* begin EXCERPT *

0

I've been trying to calculate the follow set of a grammar for some time now, and have run into yet another problem. Here is my follow set calculator:

def gen_follow_set(grammar, start_sym, first_sets):
    follow_sets = {nterm: set() for nterm in grammar}
    follow_sets[start_sym].add("$")
    for _, prods in grammar.items():
        for alt in prods:
            for item in alt:
                if item.isupper():
                    follow_sets[item] = set()
    while True:
        changes = copy.deepcopy(follow_sets)

* end EXCERPT *

■ PROBLEMS TO SOLVE ■
A. Shorten the paragraph of the excerpt that begins "I've been trying to calculate" into one briefer sentence that keeps its main facts.
B. Answer each question from the excerpt, one answer per line, marked the same way:
(i) What symbol is added to the follow set of the start symbol?
(ii) Which string method decides whether an item inside an alternative gets its follow set reset?
(iii) What call copies the follow sets at the top of the while loop?
C. Retype the part of the excerpt starting at "I've been trying" and ending at "changes = copy.deepcopy(follow_sets)".
Answer from the excerpt above and nothing else.

* begin INFORMATION SUPPLIED *

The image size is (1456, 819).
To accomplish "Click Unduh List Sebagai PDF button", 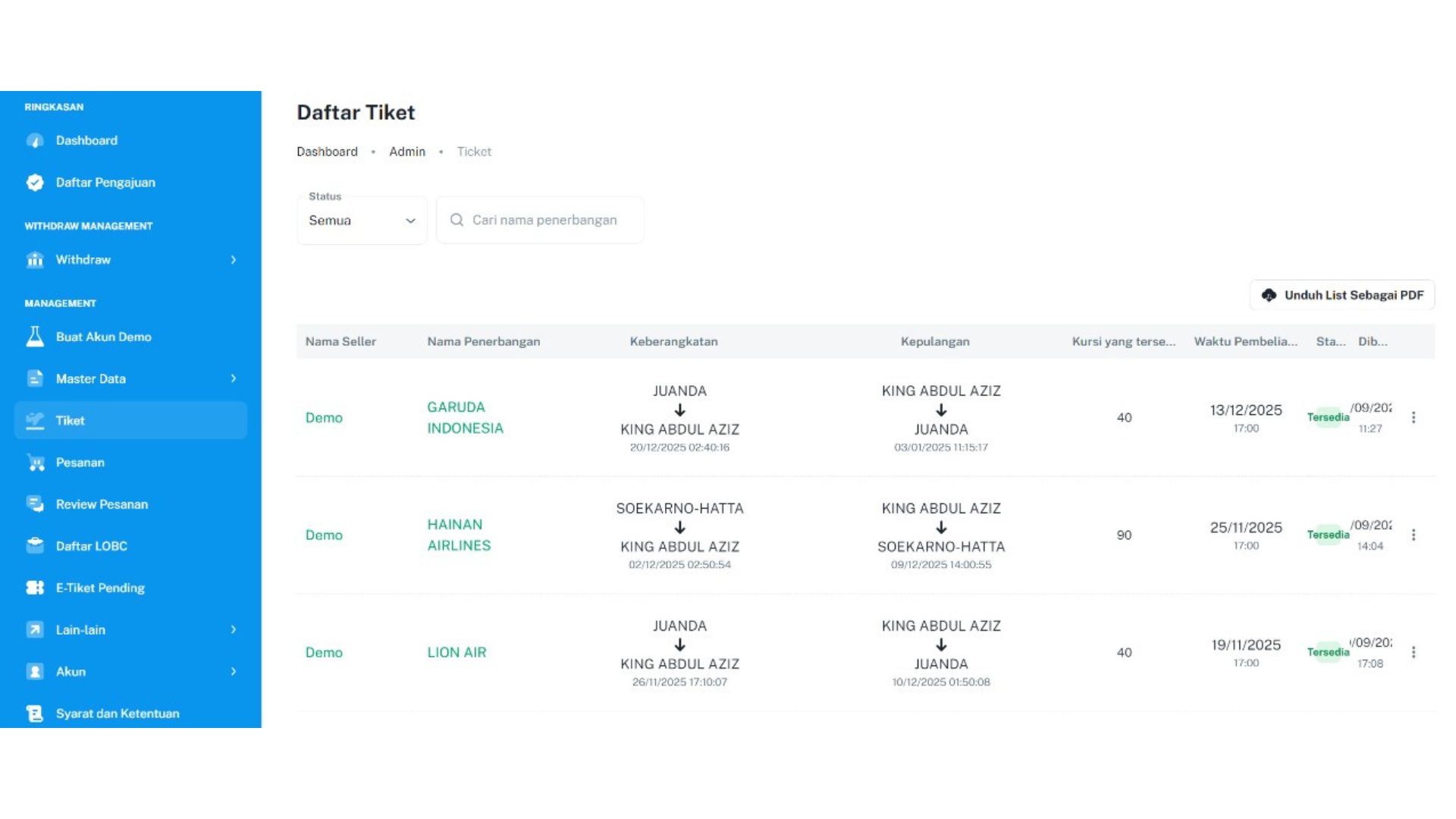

* end INFORMATION SUPPLIED *

■ OUTPUTS BY TASK ■
A. After a long effort to compute a grammar's follow set, the poster has hit another problem and shares the follow set calculator.

B.
(i) "$"
(ii) isupper()
(iii) copy.deepcopy(follow_sets)

C.
I've been trying to calculate the follow set of a grammar for some time now, and have run into yet another problem. Here is my follow set calculator:

def gen_follow_set(grammar, start_sym, first_sets):
    follow_sets = {nterm: set() for nterm in grammar}
    follow_sets[start_sym].add("$")
    for _, prods in grammar.items():
        for alt in prods:
            for item in alt:
                if item.isupper():
                    follow_sets[item] = set()
    while True:
        changes = copy.deepcopy(follow_sets)